Casalesi a Latina, condannato a 12 anni Ettore Mendico

Casalesi a Latina, condannato a 12 anni Ettore Mendico

Sono trascorsi esattamente venti anni da quando i Ciarelli bussarono alla porta del comando provinciale dei carabinieri chiedendo aiuto. La famiglia nomade era già abbondantemente nota a Latina per gli affari criminali portati avanti, in primis quelli legati all’usura, arrivando a girare nel capoluogo pontino al volante di una Ferrari Testarossa. “Siamo vittime di un’estorsione”, dissero. Gli investigatori si resero immediatamente conto che qualcosa di grave stava accadendo e ben presto si misero sulle tracce di qualcuno ben più potente in quel momento dei Ciarelli, il clan dei Casalesi, scoprendo che i casertani stavano cercando di dettare legge anche a Latina e Cisterna, con estorsioni ai nomadi e a un imprenditore ortofrutticolo.

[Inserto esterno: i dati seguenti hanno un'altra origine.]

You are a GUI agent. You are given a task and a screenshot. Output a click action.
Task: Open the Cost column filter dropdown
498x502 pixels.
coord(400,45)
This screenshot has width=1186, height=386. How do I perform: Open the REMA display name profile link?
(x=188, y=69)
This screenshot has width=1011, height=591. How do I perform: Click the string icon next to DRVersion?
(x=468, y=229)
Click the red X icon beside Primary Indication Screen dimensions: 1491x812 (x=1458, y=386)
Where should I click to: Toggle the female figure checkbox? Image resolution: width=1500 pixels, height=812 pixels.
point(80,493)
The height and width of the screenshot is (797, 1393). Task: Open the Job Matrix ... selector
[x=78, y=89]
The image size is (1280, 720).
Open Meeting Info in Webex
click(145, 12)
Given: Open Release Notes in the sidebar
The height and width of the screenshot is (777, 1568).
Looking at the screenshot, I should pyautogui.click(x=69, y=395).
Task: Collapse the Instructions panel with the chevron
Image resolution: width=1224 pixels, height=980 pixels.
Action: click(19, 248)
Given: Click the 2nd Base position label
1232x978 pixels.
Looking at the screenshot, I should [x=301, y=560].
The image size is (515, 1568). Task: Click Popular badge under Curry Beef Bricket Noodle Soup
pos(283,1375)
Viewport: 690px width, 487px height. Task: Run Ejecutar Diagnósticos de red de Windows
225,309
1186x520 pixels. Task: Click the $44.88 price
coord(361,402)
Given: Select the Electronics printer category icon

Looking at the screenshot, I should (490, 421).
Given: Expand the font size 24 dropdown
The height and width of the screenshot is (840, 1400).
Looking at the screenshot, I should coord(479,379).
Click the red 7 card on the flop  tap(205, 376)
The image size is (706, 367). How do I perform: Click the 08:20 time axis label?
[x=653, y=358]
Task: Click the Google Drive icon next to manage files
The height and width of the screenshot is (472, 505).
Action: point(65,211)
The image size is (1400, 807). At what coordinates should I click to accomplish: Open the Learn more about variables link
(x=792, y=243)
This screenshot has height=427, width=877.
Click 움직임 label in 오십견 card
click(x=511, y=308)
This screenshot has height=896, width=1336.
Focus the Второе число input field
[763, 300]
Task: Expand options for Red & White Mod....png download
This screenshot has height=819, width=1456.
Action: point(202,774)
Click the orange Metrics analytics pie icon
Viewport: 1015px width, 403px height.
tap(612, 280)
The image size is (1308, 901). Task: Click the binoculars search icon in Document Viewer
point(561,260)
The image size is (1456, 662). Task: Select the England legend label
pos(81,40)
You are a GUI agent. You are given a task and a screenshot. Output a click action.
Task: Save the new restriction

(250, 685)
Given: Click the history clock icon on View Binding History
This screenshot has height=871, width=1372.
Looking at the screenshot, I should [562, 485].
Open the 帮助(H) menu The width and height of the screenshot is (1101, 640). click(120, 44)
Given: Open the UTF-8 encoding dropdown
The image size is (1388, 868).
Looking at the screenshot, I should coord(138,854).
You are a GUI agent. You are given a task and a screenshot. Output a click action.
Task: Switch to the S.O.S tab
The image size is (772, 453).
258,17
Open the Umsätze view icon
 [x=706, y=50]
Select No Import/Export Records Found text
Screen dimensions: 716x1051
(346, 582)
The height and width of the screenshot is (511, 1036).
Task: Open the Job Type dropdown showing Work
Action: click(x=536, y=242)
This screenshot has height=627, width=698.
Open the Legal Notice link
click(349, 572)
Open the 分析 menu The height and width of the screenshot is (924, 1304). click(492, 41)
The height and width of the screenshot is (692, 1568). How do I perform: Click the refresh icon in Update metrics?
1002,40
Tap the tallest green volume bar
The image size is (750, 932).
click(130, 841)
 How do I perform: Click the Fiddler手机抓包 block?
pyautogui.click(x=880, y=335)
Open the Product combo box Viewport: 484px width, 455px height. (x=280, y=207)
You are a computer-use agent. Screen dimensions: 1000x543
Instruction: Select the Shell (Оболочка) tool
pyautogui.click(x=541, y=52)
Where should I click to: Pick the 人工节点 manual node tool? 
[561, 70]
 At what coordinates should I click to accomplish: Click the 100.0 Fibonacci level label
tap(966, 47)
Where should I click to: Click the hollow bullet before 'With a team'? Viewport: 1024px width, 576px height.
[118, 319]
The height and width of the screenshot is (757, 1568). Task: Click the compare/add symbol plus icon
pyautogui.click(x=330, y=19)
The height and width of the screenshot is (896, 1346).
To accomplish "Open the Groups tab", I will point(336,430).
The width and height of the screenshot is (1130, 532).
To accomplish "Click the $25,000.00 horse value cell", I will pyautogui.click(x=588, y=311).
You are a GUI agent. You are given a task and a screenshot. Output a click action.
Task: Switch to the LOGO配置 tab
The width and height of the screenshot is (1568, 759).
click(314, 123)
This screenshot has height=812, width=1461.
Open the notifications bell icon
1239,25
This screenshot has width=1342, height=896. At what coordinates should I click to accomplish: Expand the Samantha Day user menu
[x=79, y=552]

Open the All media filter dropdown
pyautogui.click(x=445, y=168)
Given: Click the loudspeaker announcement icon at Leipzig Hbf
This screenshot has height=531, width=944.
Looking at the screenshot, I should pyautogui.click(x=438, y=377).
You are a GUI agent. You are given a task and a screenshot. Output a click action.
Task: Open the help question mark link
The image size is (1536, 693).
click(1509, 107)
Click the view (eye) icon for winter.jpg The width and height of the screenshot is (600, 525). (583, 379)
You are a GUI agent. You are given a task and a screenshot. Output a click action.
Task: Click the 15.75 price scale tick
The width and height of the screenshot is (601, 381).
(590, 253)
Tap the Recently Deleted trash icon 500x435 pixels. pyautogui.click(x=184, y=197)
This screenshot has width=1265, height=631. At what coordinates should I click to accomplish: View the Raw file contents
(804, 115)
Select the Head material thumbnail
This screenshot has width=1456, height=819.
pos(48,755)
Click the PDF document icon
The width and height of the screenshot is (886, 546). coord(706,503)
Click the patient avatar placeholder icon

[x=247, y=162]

Ora le condanne.

Ettore Mendico

Ettore Mendico

Nel 1996 i Casalesi cercarono di allargare la loro zona d’influenza sfruttando soprattutto gli uomini che avevano sul territorio, a partire da Ettore Mendico, di Castelforte, già condannato per aver costituito in quegli anni un’associazione mafiosa nel sud pontino, legata ai casertani ma con una propria indipendenza, quella al centro del processo “Anni 90”. E proprio lui, “Bertoldo”, sarebbe stato l’uomo che bussò alla porta di Antonio Ciarelli, capostipite della famiglia nomade, e del figlio Carmine, dicendo loro chiaramente che se volevano continuare a delinquere a Latina dovevano pagare il pizzo al clan di Casal di Principe. “O pagate o vi ammazziamo un figlio al giorno”, avrebbero detto. Tutto denunciato dai Ciarelli ma poi, dopo che il procedimento per anni si è trascinato nelle aule di giustizia, rimbalzando da un tribunale all’altro, gli stessi Ciarelli in aula hanno negato.

Carmine Schiavone

Carmine Schiavone

A confermare quell’assalto camorristico sono stati però i pentiti, a partire da Carmine Schiavone, ex cassiere dei Casalesi, che davanti ai giudici e fino alla sua morte ha ribadito che “Latina era provincia di Casale”. I Ciarelli intanto sono cresciuti sul fronte criminale, sono diventati una potenza, tanto che vengono monitorati dalla stessa Dia nel rapporto che ogni sei mesi l’Antimafia fa al Ministero dell’interno sui clan. E il Tribunale di Latina ha ora concluso quel vecchio processo, condannando ancora una volta Ettore Mendico: 12 anni e mezzo di reclusione. Condannati inoltre a cinque anni di reclusione il campano Salvatore Cantiello e i fratelli Matteo e Mario Baldascini, da tempo inquadrati come referenti del clan dei Casalesi a Latina, con Matteo che ha messo radici a Borgo Carso. Scontato, una volta depositate le motivazioni della sentenza il ricorso in appello, ma un’altra pagina sulle mafie in terra pontina è stata scritta.